The Barnesbarian rendezvous for club runs is 09:30h on Sunday mornings outside the Village Hall in Dinnington (towards the north end of the main road through the village). Rides typically last up to 4-5 hours at a moderate pace. A cafe stop may be involved, depending on the preference of riders who turn up. Participants can, of course, leave the group early and go their own way for a shorter ride. Full mudguards are recommended for winter group rides and you should ensure you wear suitable clothing and bring sufficient food and drink to see you through the ride.
Late Winter /and early Spring is the time of year when most cyclists seek to build up their fitness for the season ahead by doing what’s referred to as “base training”. This can be beneficial no matter what sort of riding you plan to do later in the year, whether it’s racing, touring or just leisure rides. Base training builds up your muscular endurance and aerobic capacity, giving you a good base of fitness upon which you can build anaerobic fitness later on by doing shorter, harder training sessions (should you wish to).

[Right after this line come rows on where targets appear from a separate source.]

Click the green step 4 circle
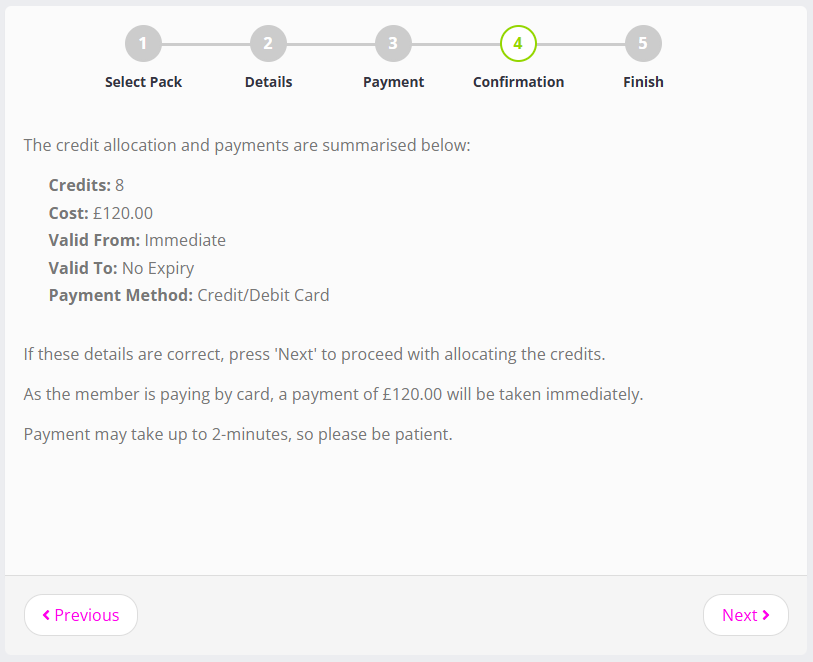Screen dimensions: 813x662 tap(518, 44)
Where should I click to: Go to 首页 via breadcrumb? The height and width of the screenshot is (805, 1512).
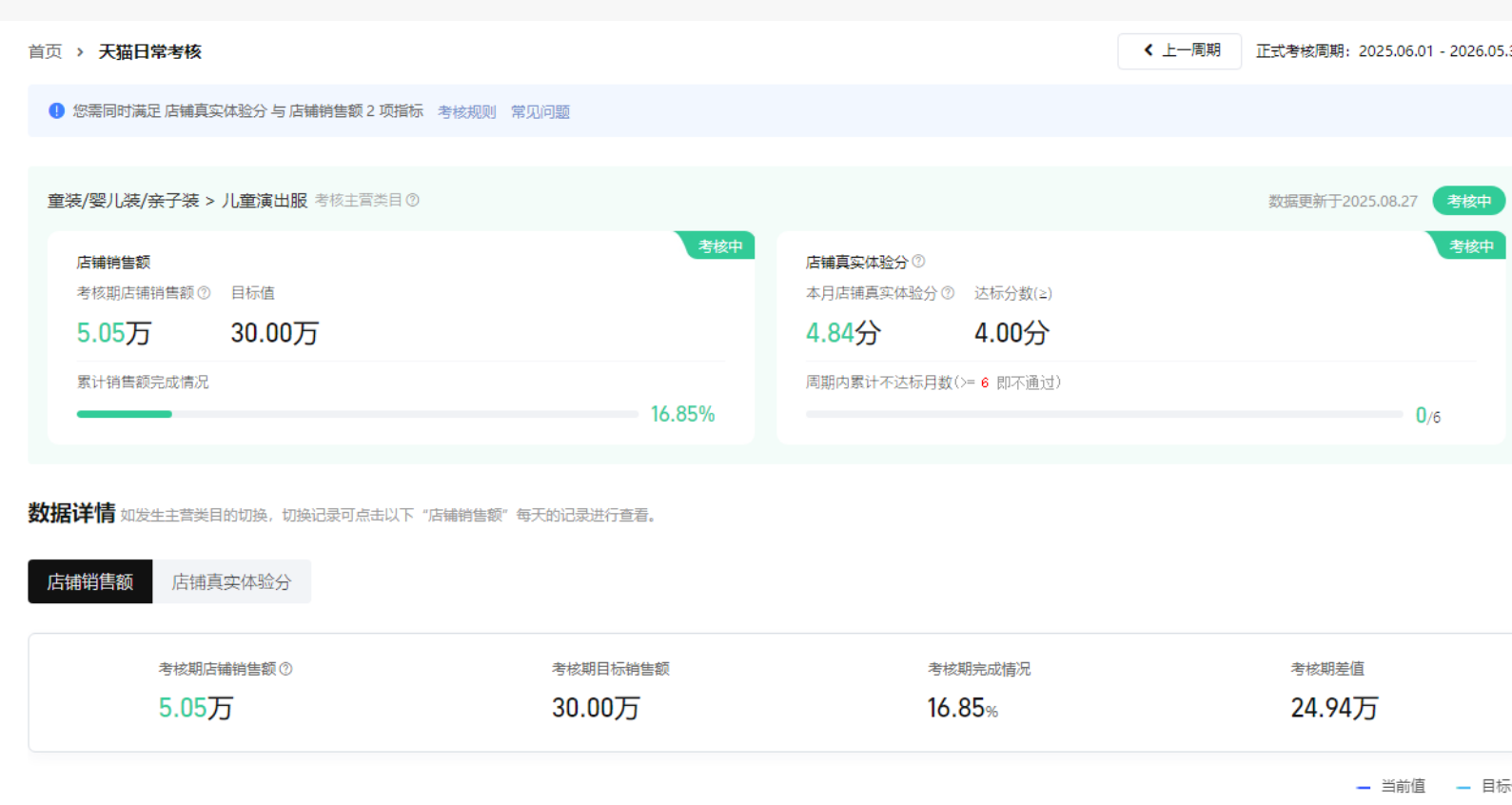[45, 51]
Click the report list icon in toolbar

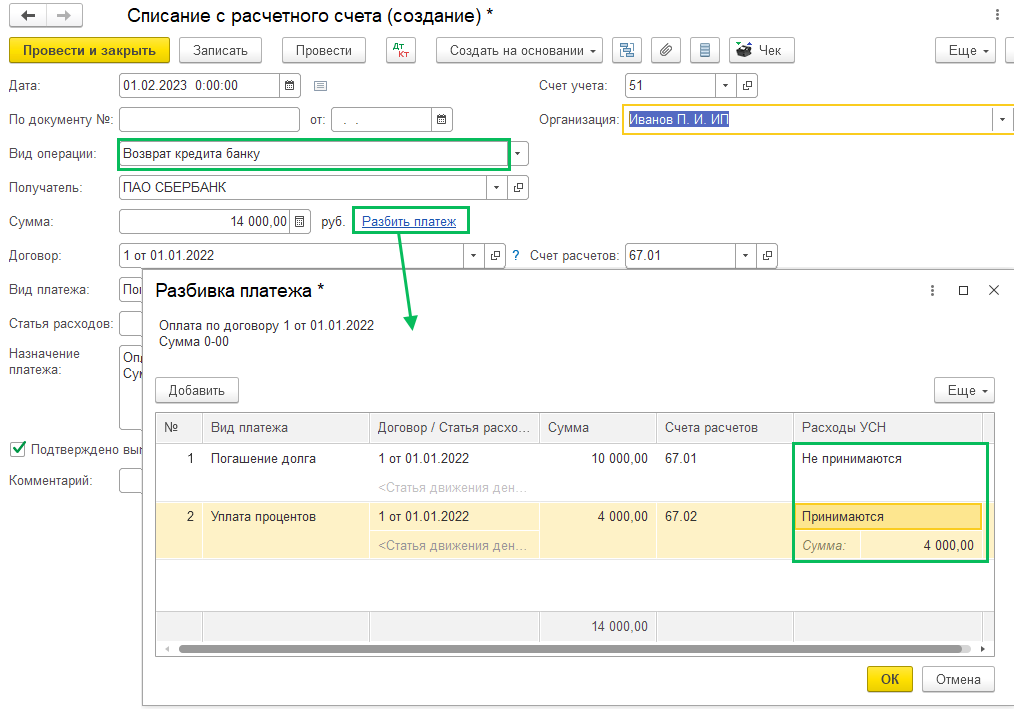(706, 50)
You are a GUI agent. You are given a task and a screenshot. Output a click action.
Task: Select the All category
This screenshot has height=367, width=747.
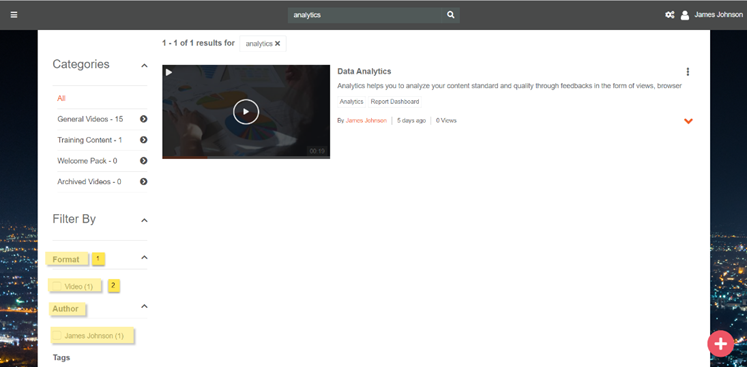[x=61, y=98]
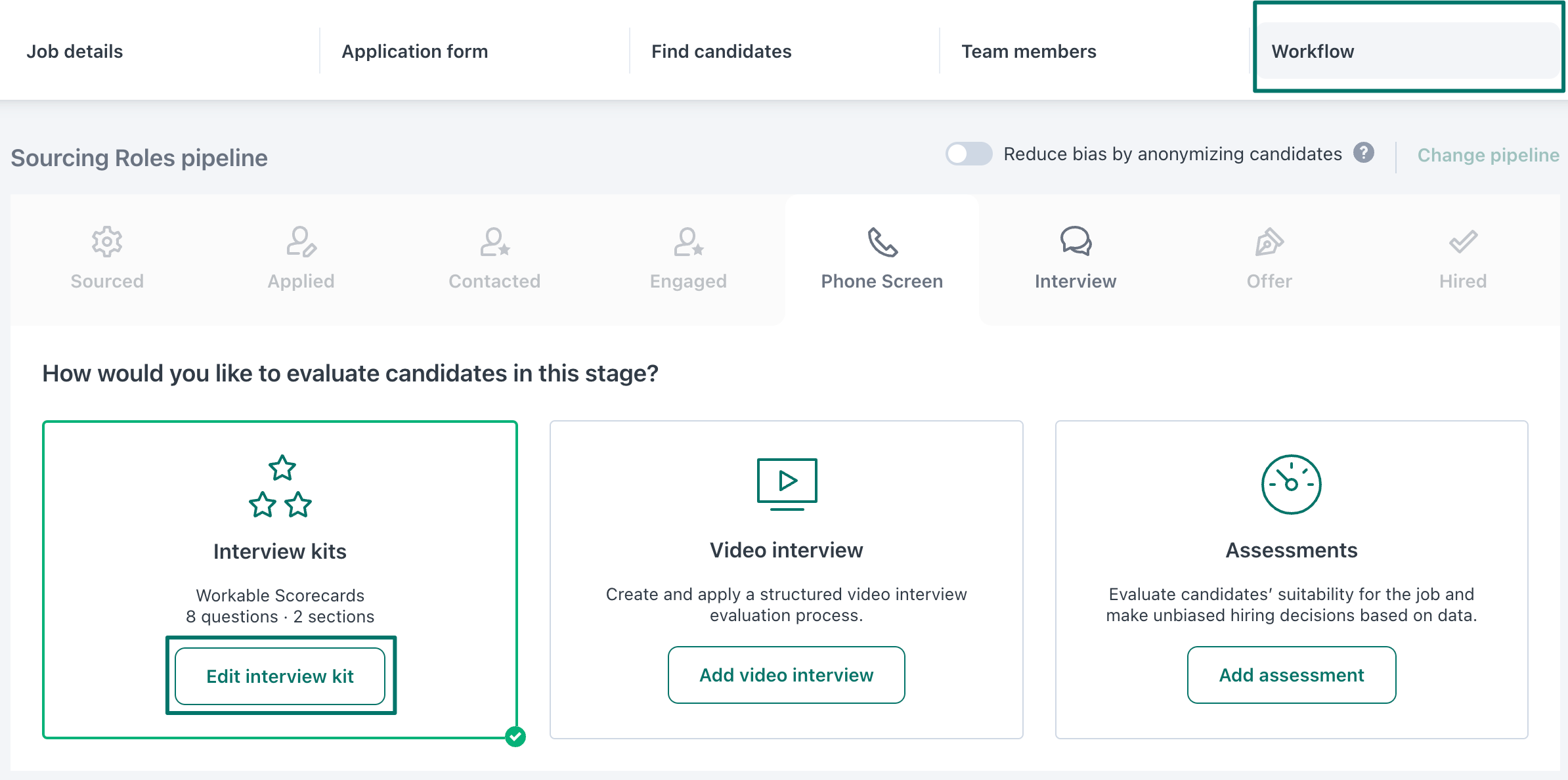
Task: Click the help question mark icon
Action: tap(1364, 153)
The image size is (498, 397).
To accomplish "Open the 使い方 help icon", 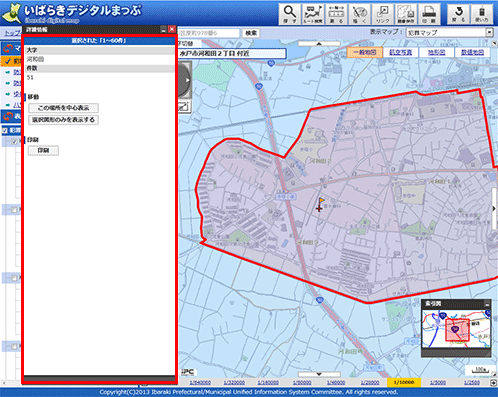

The good thing about base training is that it doesn’t require you to work exceptionally hard, rather you need to ride regularly and do one lengthy ride per week at a pace that you can reasonably easily maintain. For those using a heart rate monitor, you’d be working at 65-75% of your maximum heart rate. In terms of perceived exertion this should feel about a 6 (on a scale of easy 1-10 hard) somewhat hard but you should have enough breath that you can comfortably carry out short conversations. Base training isn’t an excuse to go slowly, though, that would only get you accustomed to riding slowly.
The Sunday Club runs provide an ideal opportunity for you to do your longest ride of the week in good company. There may be a mix of abilities in the group but this shouldn’t be a problem for a novice due to the dynamics of group riding – while riders at the front of the group need to push through the air. Riders in their slipstream can ride at the same speed while expending up to 30% less energy – it can feel like a very easy ride on the back of a group of riders. If you will struggle to stay on the front of the group, just make this known and you will be excused your turn on the front just make sure you stay in the group to get the benefit though.
If you are not used to doing long rides, you should build up gradually, extending your longest ride time by half an hour per week. This needn’t stop you joining the club runs; it just means you will need to turn back from the route in order to complete your intended ride time. You probably won’t be the only one; people often do part of the ride if they have family commitments on a Sunday afternoon.